I suggest you do keep talking to him, and that you tell him that you intend to bring it up with him whenever it is really bothering you. You need to get him to be in agreement with you that dealing with all this in the open is the way to fix it, that ignoring it will only make it worse.
See what you can do to make him a participant in helping you with your pain. It will also help rebuild trust in the relationship. Make it a project for both of you.
You are quite a find, LFL.
All the best, -NOPkins-
I will ferret out an affair at any opportunity.
-An affair is the embodiment of entitlement, fueled by resentment and lack of respect. -An infidel will remain unreachable so long as their sense of entitlement exceeds their ability to reason.
I think this is all really great stuff you are venting. Keep at it...
I am curious, though, given the conversation you had with your H last night... how are you feeling about your sexual R with you H today? Are you still feeling despondent about it, or have your feelings improved regarding it, because your overall feelings have improved?
I'd like to know, before we talk about the 'energy' thing... if you don't mind.
I had an interesting discussion with H last night. I think part of his views have evolved out of his dislike of his mother. He said."Well, you know where most of this mess started from - my mom. We were not allowed to express any negative feelings in our house." So no big shocker, that he was the perfect "people pleaser" most of the time and certainly didn't feel comfortable expressing his feelings with me.
Maybe he's just about ready to really get that ignoring the past and pushing it out of your mind is not the way to move past it.
Has she made any changes at all? Do you think either of them would be open to establishing a closer and less strained relationship? It's not required, but I think it helped in my case. Not a big "moment of closure" or anything like that, just hanging out in an unfused but loving way and learning to deal with each other like we should have done many years ago.

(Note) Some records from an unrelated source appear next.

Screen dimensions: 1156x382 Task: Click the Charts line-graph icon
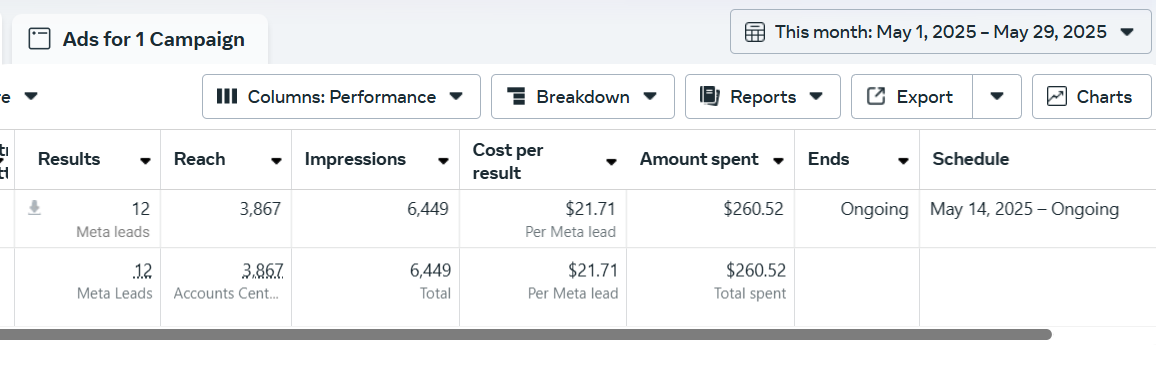click(1056, 97)

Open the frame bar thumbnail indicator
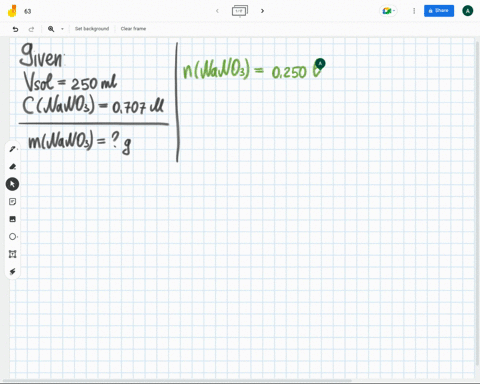coord(240,11)
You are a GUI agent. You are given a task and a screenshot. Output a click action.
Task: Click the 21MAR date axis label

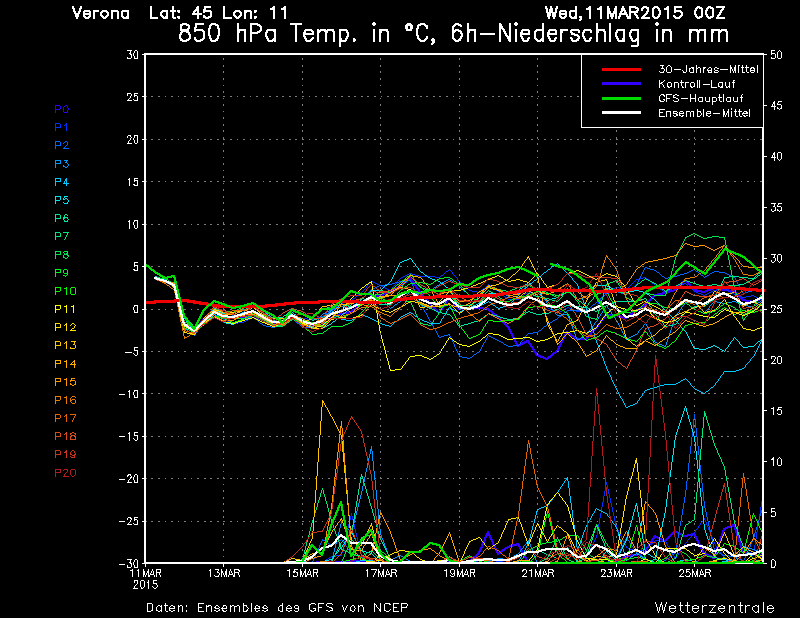pos(538,573)
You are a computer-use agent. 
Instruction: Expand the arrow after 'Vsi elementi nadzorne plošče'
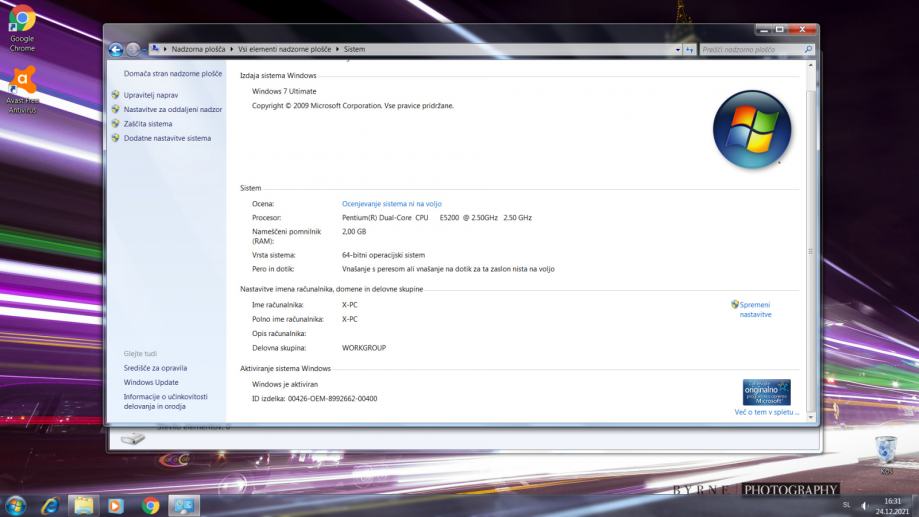337,49
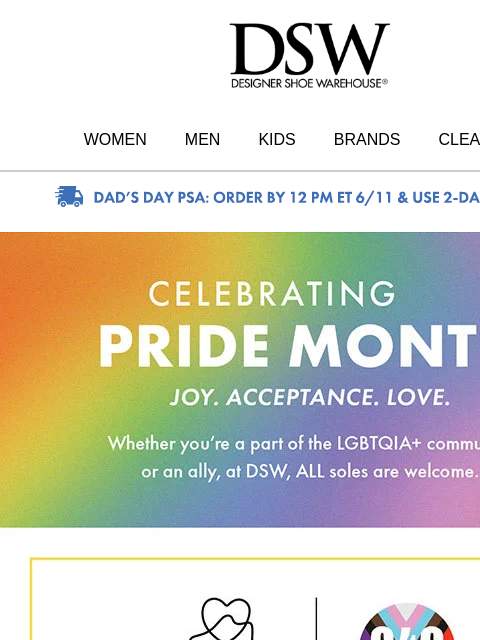Click the DSW Designer Shoe Warehouse logo
This screenshot has width=480, height=640.
tap(309, 56)
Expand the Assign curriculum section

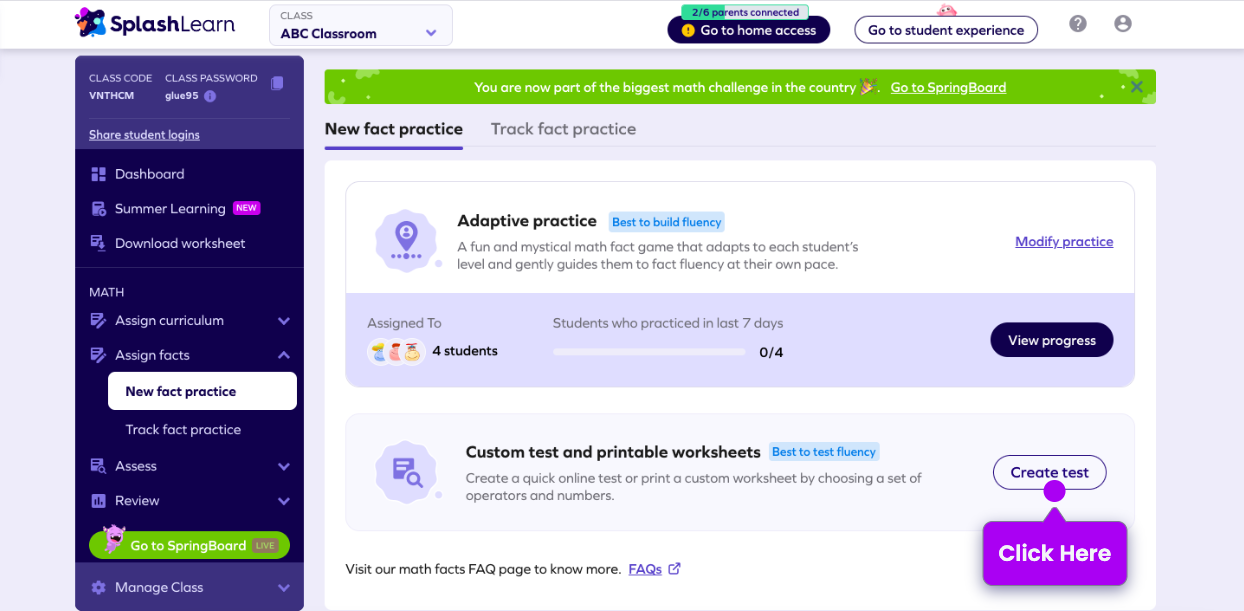(x=284, y=321)
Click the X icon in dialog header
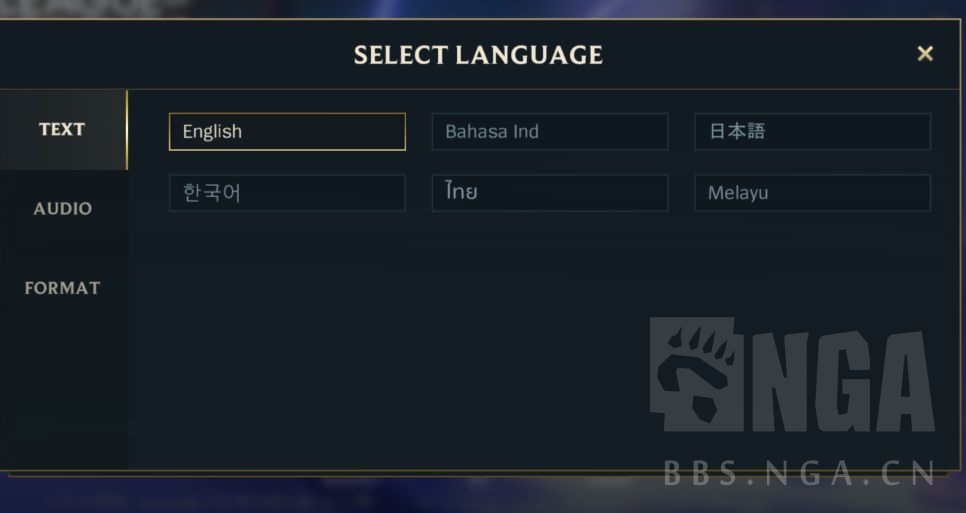Viewport: 966px width, 513px height. (925, 54)
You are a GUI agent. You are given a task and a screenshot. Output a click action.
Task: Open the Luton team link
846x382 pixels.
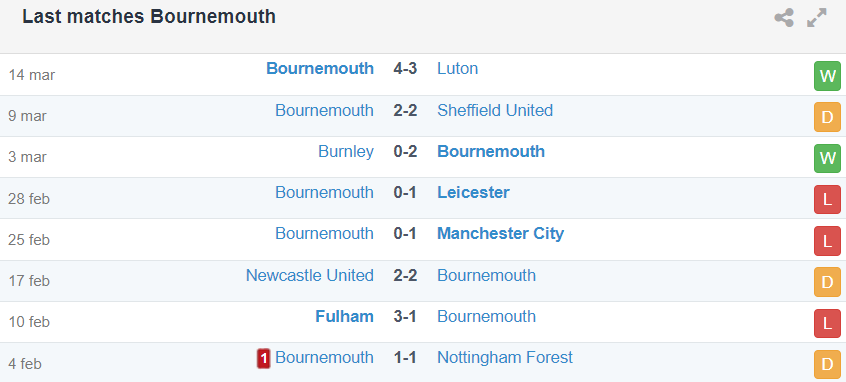click(458, 69)
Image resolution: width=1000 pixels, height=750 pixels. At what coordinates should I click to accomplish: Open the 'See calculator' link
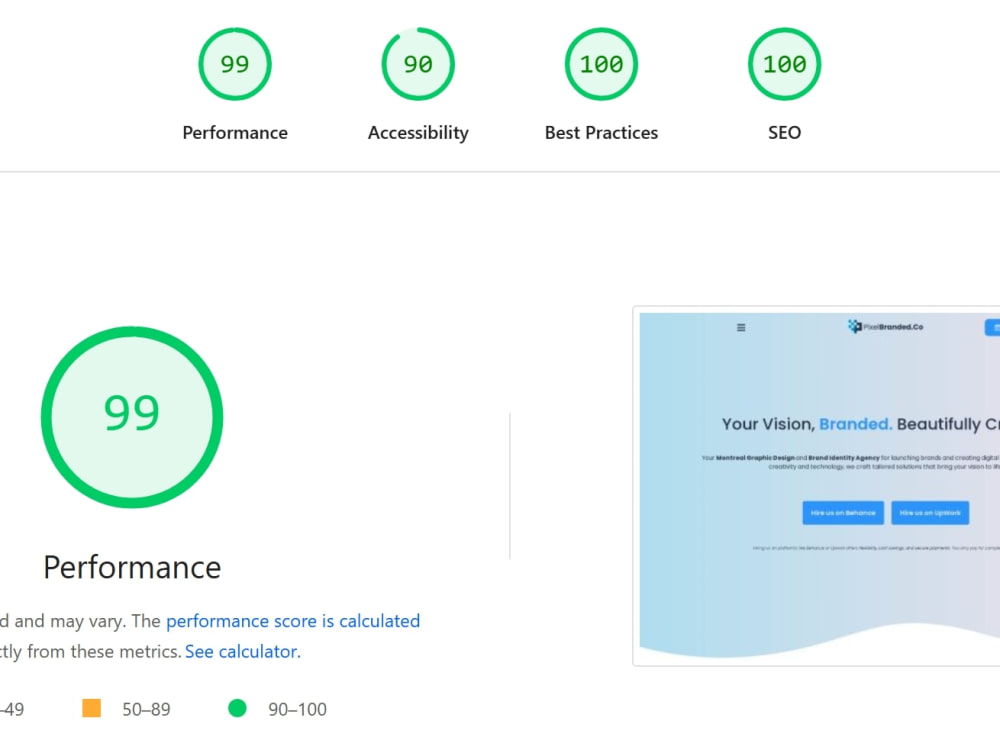point(242,651)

Originally Posted By: LustForLife
He is nothing but respectful and understanding of my need to vent these feelings. But it's hard for him to do given his past history of learning to avoid negative feelings/discussions. He is still in the habit of thinking "if we talk about it, things are not going well". I know he thinks if I don't discuss it, I must be fine with everything because he even made this same comment again last night: "Every few months you get into these discussions and it throws me for a loop. I keep thinking everything is going along fine and then, pow, you hit me with all these horrible feelings you are having about the M." I make sure he knows that just because we talk about it doesn't make the situation worse, it actually makes it better. Yes, it is painful to discuss but so necessary. He said he "gets it" but then he always seems shocked when I keep bringing it back up.
He may get that, but as long as he's carrying that anxiety around, he'll greet that discussion with as much enthusiasm as he would normally reserve for root canals and going on trial. He is on trial, as far as he can tell.
I'm not quite sure what you can do about it though. Understanding someone else's FOO doesn't really give you leverage to change their behavior... they have to understand their own FOO and really get what lessons they missed out on and then learn those lessons, and no one else can spoon-feed it to them. A good dose of reassurance when you talk to him like that doesn't hurt, but don't expect miracles right away.
Why do you let these thoughts swirl so long before you bring it up? Are you doing the same people pleasing bit he is, afraid of his reaction and his fear and his anger? It might be easier for both of you to have shorter, more frequent discussions, get both of you less afraid of them.
Last edited by Crazy Eddie; 09/19/0702:58 AM.
a fine and enviable madness, this delusion that all questions have answers, and nothing is beyond the reach of a strong left arm.
I'm not ignoring you all. I just need to take breather from the board. But I'm feeling ok. Still having good talks with H. Need to focus on just us for a little while.